In order to make significant headway into understanding the functional impact that large numbers of variants from many genes has in ASD, Kurt Haas and his colleagues have developed a multiple-model systems approach. Their approach takes advantage of high-throughput assays to quickly identify likely disease-causing missense mutations. These mutations are then prioritized for testing in low-throughput but high-resolution assays that assess the effects of these variants on vertebrate neural development likely central to the pathophysiology underlying ASD. In earlier efforts, supported by a previous SFARI award, Haas and colleagues have already begun to demonstrate the power of this approach^{1, 2}.

The current project will expand upon these efforts, taking advantage of a centralized molecular biology pipeline, along with expertise in bioinformatics and with various organisms and bioassays. These include high-throughput screens of genetic and protein interactions, and protein stability and function in human cell lines, Saccharomyces, Drosophila and C. elegans; high-resolution assays of neuronal growth and synaptogenesis in rat primary hippocampal and dorsal root ganglion neuronal cultures; and in vivo studies in Drosophila and Xenopus tadpoles.

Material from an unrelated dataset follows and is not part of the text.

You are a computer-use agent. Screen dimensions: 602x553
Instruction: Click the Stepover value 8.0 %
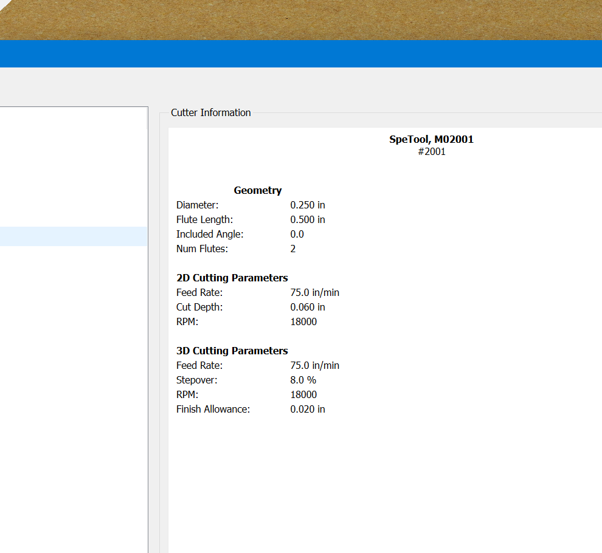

This platform that Haas and colleagues have put in place allows a seamless transition between model systems, producing deep functional profiling of individual gene variants in a wide assortment of cellular environments, identifying mechanisms of protein dysfunction for each variant, advancing structure-function models, and providing a rich data set for the optimization of algorithms for predicting the impact of missense mutations on protein function. This platform will also aid in validating low/medium confidence ASD genes by testing whether such missense variants produce protein dysfunction.

Combined, the results of this large-scale variant screening and assessment approach will provide critical data on a large number of genes and gene variants that are likely causal or increase the risk for ASD. The findings are also expected to provide insight into the mechanisms by which these genes and gene variants cause protein dysfunction and neuropathophysiology.